Macan jejadian biasanya memangsa
manusia-manusia yang bermalam atau kemalaman di hutan. Mereka menyamar sebagai
manusia, biasanya digambarkan menyamar sebagai tuan guru (orang alim) sehingga
membuat korban atau sasarannya terlena, tidak menyangka bahwa orang yang
menemui mereka adalah jelmaan macan jejadian. Macan jejadian ini biasanya duduk
di dekat teras atau ruangan yang lantainya memiliki celah. Konon di antara
celah itulah mereka menyelipkan ekornya menjuntai ke bawah (rumah atau gubuk
masyarakat Banjar berbentuk panggung atau bertiang tinggi) karena tidak dapat
dihilangkan ketika melakukan penyamaran.
Ketika mangsanya lengah, saat itulah macan
jejadian menerkamnya. Bagian tubuh manusia yang mereka sukai adalah jantung,
mata dan kemaluan. Namun dalam beberapa cerita, ada juga macan jejadian yang
memangsa habis korbannya. Dalam versi lain, macan jejadian yang menyamar, ada
juga yang memberikan wajik kepada korbannya. Konon apabila wajik tersentuh
tangan korbannya, apalagi sampai termakan, maka ketika dipanggil, maka bagian
tubuh yang tersentuh wajik akan bersuara menjawab seruan macan jejadian itu.

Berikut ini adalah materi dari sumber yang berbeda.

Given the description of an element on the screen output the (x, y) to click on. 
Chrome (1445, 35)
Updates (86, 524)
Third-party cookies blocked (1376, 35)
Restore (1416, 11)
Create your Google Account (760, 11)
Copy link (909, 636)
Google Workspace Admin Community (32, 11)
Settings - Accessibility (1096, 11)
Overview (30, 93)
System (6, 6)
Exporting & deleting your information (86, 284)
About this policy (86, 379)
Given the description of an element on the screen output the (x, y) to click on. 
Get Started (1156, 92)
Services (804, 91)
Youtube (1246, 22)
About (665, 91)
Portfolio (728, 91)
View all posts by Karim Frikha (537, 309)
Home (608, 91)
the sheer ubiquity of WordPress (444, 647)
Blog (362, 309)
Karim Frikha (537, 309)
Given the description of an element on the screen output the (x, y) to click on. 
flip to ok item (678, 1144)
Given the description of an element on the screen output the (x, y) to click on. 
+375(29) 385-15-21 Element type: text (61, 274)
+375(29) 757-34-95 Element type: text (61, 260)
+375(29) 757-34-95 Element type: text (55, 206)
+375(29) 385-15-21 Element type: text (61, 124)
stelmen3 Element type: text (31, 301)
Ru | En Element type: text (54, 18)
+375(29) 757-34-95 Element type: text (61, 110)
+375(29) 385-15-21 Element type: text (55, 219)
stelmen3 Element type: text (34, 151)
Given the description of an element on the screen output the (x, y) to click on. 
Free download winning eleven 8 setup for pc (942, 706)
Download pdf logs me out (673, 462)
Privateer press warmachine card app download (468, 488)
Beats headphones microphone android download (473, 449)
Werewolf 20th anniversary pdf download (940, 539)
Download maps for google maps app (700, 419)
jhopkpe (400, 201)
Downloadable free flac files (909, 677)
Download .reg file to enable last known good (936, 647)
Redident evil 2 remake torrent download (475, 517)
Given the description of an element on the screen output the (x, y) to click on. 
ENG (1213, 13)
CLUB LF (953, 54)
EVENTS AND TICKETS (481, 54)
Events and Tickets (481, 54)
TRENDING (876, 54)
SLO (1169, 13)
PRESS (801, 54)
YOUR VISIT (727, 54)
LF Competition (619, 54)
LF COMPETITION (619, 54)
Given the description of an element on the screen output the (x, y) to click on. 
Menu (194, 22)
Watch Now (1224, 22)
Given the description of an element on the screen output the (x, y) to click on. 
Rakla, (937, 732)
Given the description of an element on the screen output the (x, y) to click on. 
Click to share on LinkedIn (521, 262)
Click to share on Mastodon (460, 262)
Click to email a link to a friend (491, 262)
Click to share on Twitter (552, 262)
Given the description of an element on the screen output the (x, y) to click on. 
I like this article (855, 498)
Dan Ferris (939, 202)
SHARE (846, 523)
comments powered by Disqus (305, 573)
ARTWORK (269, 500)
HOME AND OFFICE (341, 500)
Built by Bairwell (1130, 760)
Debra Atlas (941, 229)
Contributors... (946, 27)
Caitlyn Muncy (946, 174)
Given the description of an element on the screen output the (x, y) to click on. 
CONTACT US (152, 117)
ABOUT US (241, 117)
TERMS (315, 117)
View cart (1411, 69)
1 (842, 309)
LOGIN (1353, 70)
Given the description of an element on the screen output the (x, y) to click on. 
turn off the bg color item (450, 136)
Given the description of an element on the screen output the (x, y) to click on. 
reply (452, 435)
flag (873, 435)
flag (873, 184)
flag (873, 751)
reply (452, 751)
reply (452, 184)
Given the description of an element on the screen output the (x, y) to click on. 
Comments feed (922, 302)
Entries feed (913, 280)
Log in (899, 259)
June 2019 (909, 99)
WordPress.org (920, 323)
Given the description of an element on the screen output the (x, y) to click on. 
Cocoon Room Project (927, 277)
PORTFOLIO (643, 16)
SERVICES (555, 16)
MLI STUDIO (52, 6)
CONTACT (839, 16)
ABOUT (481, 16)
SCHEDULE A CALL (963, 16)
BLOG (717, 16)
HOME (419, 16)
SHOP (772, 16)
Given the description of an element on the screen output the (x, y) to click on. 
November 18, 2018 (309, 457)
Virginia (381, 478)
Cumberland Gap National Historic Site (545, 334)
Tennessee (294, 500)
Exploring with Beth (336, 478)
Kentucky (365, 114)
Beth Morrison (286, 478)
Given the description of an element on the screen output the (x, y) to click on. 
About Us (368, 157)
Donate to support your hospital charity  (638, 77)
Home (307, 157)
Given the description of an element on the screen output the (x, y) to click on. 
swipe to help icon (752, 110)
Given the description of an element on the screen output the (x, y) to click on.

Kalau sudah begini, ke mana pun mangsanya akan bersembunyi, pasti akan
ketahuan.
Untuk itulah, masyarakat Banjar biasanya sudah
dibekali cara untuk mengenali macan jejadian ketika masuk ke dalam hutan, yaitu
apabila bertemu orang di dalam hutan, amati dengan cermat bagian bawah
hidungnya. Apabila alur di bawah hidung tidak ada, sebaiknya cepat-cepat
menjauh dari orang itu, sebab sudah pasti itulah makhluk halus yang menyamar.
Selain itu, ada mantera khusus yang diajarkan untuk menghadapi macan jejadian. Bunyinya
sebagai berikut: “Bismillahirahmanirahim.
Sangatak, Sangitik, Sangiang Maharajapati asal katurunan diikam macan lakanat
ai.” Konon apabila macan jejadian mendengar mantera ini, mereka akan lari
pontang panting, bahkan kalau ada yang terlambat lari, dalam radius kurang dari
beberapa meter, tubuhnya akan terbakar menjadi abu.